こんにちは。名古屋・金山の社労士法人TRiUMPH(トライアンフ)です。
突然ですが、昨今話題の「男性版産休」って、皆さんは聞いたことありますか?実はこれ、「男性にも産休取得を義務付ける」ということではありません。「男性にとって育休制度がもっと使いやすくなる」ということなのです。どのように法律が変わったのか、解説していきます。
目次
法改正の背景
女性にとって出産は、命がけのライフイベントです。赤ちゃんが生まれてから1か月間は、2~3時間おきの授乳や頻繁なおむつ替えが必要。ただでさえ出産でへとへとなのに、ママは慢性的な寝不足と疲労に苛まれることになります。ママ一人で新生児の時期を乗り越えるのは、困難です。でも、パパの協力があれば、ママの負担が減るかもしれません。
現在の育休制度は、育休に入る1ヶ月前までに会社に申し出なければならないなど、男性にとっては使いにくい制度でした。また、男性が分割して育休が取れるのは2回まででした。ママの産後8週間以内にパパが育休を取れば、お子さんが1歳になるまでに(原則)もう一度育休が取れる制度、これをパパ休暇といいます。今回の法改正では、このパパ休暇に加えて、赤ちゃんが生まれて間もない時期に、男性が育休を取りやすくする制度が拡充されるのです。
男性版産休(=法改正された男性の育児休業)とは?
2022年(来年)秋ごろから、男性は、お子さんの誕生後8週間以内に、合計28日の育児休業を2回に分けて取ることができるようになります。しかも、会社への申出は2週間前で大丈夫です。これは、今まで育休制度にプラスしてできた制度ですので、1歳になるまで(原則)2回に分けて育休をとること(いわゆるパパ休暇)を妨げるものではありません。
つまり、男性はお子さんが1歳になるまで(原則)4回にわけて育休を取ることができるようになるのです。
出典:『育児・介護休業法改正ポイントのご案内』厚生労働省
例えば、こんな使い方ができます。
(1回目)お子さんが生まれた時に、パパも育休を取って喜びを分かち合う。
(2回目)病院からから帰ってきたママが一番大変な新生児期に、パパも育休を取って育児をする。
(3回目)ママが育児で疲れてきた時に、パパも育休を取ってママを休ませる。
(4回目)ママが職場復帰するときに合わせて、パパも育休を取ってママを支える。
出典:『男性の育児休業取得促進等に関する参考資料集』厚生労働省
もちろん、育休として休んだ期間は、雇用保険から育児休業給付金が出ますし、社会保険料は免除になります。給与計算時には、気を付けなくてはならないでしょう。
導入はいつから?
今回の法改正は、すべての企業が改正の対象です。中小企業であっても待ってくれません。

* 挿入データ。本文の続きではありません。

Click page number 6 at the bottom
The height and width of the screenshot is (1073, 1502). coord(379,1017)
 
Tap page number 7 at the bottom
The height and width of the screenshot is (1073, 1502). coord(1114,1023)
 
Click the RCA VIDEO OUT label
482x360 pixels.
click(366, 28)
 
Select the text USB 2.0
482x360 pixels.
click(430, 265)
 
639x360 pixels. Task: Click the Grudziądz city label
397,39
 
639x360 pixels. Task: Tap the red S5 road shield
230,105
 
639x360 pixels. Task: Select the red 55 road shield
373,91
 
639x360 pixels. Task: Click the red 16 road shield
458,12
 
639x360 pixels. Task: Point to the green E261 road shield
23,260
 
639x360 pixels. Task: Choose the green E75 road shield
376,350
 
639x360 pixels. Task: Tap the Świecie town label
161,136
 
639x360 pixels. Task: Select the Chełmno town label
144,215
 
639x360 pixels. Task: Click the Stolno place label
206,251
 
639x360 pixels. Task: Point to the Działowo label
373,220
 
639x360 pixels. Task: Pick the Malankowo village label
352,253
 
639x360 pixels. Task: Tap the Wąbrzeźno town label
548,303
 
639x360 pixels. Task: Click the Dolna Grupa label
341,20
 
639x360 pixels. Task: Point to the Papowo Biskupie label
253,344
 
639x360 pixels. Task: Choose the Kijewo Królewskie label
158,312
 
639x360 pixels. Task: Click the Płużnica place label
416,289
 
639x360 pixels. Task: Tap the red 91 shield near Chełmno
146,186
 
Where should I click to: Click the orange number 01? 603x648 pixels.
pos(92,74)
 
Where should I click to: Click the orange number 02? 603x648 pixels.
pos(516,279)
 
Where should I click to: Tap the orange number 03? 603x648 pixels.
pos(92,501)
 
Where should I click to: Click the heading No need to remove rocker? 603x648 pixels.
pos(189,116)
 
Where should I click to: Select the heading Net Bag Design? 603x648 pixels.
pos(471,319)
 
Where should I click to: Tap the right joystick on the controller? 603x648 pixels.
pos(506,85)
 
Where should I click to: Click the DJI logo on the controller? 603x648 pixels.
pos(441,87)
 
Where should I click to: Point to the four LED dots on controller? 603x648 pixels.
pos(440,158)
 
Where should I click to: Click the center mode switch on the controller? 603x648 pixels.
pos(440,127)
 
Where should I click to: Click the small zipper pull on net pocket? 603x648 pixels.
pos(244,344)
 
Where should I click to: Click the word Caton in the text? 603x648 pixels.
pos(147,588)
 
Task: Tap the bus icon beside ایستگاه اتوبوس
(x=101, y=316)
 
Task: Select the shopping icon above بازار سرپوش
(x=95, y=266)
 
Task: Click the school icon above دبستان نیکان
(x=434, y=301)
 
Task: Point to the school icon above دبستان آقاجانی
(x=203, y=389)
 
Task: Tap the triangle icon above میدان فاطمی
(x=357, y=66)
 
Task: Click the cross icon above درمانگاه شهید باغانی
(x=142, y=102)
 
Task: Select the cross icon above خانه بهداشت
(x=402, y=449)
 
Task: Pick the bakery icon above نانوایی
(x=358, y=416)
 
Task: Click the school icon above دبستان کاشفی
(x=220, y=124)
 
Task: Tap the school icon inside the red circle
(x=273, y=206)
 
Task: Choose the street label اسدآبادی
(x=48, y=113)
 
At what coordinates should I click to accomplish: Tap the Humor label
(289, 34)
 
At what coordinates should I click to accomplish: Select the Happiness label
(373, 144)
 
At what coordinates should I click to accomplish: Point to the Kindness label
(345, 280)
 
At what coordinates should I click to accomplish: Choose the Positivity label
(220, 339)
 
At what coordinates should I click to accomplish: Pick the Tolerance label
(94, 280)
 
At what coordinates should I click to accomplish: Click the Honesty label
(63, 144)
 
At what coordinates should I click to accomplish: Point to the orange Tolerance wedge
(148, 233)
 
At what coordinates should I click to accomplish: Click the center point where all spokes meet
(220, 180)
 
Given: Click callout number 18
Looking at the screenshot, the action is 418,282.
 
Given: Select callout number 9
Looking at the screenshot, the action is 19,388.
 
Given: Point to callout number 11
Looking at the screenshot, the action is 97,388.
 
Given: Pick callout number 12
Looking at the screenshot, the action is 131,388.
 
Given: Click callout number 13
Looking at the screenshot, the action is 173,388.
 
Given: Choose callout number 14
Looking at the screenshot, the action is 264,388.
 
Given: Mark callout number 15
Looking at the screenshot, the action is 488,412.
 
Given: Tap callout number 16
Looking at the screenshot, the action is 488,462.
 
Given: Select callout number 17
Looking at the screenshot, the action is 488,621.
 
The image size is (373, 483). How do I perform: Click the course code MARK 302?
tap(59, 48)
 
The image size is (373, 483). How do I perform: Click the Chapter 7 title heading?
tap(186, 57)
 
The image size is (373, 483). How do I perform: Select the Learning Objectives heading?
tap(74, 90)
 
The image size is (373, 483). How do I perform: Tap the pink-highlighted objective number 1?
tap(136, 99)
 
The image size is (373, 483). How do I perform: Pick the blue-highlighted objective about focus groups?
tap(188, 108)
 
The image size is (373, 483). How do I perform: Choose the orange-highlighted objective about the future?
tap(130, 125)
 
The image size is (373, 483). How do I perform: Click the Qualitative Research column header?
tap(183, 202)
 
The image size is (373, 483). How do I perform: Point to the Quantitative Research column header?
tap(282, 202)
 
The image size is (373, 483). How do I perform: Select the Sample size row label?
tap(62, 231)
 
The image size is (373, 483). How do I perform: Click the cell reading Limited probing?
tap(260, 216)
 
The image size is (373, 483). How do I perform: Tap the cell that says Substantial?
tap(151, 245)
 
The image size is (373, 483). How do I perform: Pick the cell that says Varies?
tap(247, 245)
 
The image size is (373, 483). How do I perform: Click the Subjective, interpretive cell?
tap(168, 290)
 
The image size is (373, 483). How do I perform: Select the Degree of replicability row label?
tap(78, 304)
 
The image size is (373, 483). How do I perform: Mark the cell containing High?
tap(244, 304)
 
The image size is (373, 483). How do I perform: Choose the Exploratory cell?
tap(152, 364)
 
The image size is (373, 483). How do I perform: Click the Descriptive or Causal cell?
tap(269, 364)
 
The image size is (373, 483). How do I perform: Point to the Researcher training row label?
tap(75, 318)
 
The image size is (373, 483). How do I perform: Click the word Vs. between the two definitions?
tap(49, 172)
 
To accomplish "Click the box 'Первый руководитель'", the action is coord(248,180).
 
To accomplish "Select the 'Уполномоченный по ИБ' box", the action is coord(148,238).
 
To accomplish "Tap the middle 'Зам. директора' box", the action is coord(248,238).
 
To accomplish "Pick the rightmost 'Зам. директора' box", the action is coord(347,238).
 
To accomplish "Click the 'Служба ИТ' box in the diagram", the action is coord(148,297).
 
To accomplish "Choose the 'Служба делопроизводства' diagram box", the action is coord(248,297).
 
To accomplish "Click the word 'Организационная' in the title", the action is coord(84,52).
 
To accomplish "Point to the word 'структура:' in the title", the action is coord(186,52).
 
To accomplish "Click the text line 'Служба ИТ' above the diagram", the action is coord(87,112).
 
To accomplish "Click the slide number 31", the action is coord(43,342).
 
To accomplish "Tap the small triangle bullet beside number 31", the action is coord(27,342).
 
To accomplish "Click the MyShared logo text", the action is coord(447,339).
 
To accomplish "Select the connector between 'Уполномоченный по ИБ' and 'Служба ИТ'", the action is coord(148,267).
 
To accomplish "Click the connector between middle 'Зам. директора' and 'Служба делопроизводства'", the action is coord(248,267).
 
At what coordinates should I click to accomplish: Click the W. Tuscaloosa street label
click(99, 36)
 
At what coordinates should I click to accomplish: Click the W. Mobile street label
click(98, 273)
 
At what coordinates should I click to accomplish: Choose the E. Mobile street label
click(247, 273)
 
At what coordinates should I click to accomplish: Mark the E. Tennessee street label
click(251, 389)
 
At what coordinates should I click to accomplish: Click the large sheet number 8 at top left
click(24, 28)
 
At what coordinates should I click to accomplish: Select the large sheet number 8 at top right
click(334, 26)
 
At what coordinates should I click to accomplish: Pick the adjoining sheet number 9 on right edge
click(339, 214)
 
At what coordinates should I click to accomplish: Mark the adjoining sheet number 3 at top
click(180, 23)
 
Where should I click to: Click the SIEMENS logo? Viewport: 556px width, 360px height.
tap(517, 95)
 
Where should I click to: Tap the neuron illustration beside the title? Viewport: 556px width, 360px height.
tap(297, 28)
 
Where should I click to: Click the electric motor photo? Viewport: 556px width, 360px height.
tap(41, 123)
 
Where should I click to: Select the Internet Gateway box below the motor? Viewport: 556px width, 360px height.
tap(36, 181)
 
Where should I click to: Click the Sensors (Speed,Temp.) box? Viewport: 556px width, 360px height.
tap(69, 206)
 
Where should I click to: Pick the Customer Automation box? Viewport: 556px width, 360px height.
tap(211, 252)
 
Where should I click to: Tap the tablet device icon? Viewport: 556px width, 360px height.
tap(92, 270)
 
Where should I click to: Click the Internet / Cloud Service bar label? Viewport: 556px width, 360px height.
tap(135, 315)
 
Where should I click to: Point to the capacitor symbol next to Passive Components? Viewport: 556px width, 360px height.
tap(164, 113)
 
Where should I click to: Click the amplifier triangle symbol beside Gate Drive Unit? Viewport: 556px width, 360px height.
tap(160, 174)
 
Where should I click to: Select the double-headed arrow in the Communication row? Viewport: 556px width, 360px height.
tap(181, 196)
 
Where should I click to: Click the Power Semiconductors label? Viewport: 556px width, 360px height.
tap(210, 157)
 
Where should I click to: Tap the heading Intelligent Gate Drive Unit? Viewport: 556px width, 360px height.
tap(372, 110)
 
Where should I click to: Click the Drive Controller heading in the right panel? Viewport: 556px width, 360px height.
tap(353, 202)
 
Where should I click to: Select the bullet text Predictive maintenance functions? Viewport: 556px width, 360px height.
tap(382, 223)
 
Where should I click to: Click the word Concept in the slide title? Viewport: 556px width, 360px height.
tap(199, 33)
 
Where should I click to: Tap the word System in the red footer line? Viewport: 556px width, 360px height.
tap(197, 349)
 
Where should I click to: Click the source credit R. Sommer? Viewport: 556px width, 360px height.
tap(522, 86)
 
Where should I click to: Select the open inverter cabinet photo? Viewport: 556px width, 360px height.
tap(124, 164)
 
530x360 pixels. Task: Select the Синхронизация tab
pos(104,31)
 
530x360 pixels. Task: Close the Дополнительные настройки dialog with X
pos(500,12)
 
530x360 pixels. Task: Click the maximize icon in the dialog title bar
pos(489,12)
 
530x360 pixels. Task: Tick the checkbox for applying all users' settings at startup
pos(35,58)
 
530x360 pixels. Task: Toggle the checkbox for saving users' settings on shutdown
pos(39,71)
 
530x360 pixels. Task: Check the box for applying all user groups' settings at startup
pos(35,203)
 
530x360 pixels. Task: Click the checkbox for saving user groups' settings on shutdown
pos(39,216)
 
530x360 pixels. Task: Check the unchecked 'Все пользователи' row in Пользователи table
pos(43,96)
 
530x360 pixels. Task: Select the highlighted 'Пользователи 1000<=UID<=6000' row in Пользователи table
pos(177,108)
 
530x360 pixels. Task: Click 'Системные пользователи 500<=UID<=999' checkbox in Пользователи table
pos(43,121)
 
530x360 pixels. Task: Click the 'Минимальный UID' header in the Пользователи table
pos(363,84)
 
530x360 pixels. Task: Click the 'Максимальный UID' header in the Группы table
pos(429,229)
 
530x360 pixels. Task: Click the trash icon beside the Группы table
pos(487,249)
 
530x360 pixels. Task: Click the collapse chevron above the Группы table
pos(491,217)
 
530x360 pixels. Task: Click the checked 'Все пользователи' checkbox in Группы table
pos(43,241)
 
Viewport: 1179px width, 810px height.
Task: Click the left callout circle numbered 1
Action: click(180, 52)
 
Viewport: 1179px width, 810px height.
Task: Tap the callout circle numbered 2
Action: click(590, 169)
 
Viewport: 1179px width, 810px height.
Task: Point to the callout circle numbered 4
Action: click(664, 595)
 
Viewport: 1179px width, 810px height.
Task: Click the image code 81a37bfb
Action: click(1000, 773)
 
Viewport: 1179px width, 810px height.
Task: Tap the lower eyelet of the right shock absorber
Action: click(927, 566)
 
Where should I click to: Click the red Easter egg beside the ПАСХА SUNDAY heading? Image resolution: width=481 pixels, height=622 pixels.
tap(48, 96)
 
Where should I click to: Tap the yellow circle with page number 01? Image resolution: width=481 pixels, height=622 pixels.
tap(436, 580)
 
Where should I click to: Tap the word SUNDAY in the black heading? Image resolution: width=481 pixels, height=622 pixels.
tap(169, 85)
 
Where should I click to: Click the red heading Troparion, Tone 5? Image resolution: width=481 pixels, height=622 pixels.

2022年4月(来年春)から義務化されるのは、次の2つ。
・育休を取得しやすい環境を整備すること(研修をしたり・相談窓口を設置するなど)
・男性・女性どちらであっても、妊娠 ・ 出産を申し出たら、個別に育休制度をお知らせし、制度を利用するか確認すること
そして、2022年秋ごろから、現行制度にプラスして、「男性版産休」が導入されます。
導入に備えて、会社がやることは?
2020年4月(来年春)までに、会社がやることは2つです
①就業規則を改定する
2020年秋頃の新制度運用開始にむけて、就業規則を変えましょう。具体的にどんな規定がいいかは、社会保険労務士にご相談ください。おそらく、厚生労働省も就業規則のモデルを発表するでしょう。
②育休制度を従業員にお知らせする仕組みを作る
従業員の方に新しい育休制度を知ってもらう研修をしたり、育休制度について相談できる窓口を設置しましょう。
両立支援等助成金との関係は?
男性の育休については、厚生労働省も助成金で後押ししてきました。(両立支援等助成金・出生時両立支援コース(子育てパパ支援助成金))例えば、子どもの生まれたパパが、生後8週間以内に育休をとり始め、そのまま5日以上休んだとき、中小企業であれば57万円が支給されてきました。
今後この助成金が新しい制度の導入に伴ってどう変わるのかは、大注目です。厚生労働省の発表が待たれます。
まとめ
2022年(来年)秋から、男性は、子の出生後8週間以内に28日まで、2回に分けて育休を取ることができるようになります。
今回の法改正で、男性が育休を取ることが、もっと身近に、もっと当たり前になっていくといいですね。
それではまた。名古屋・金山の社労士法人TRiUMPH(トライアンフ)でした。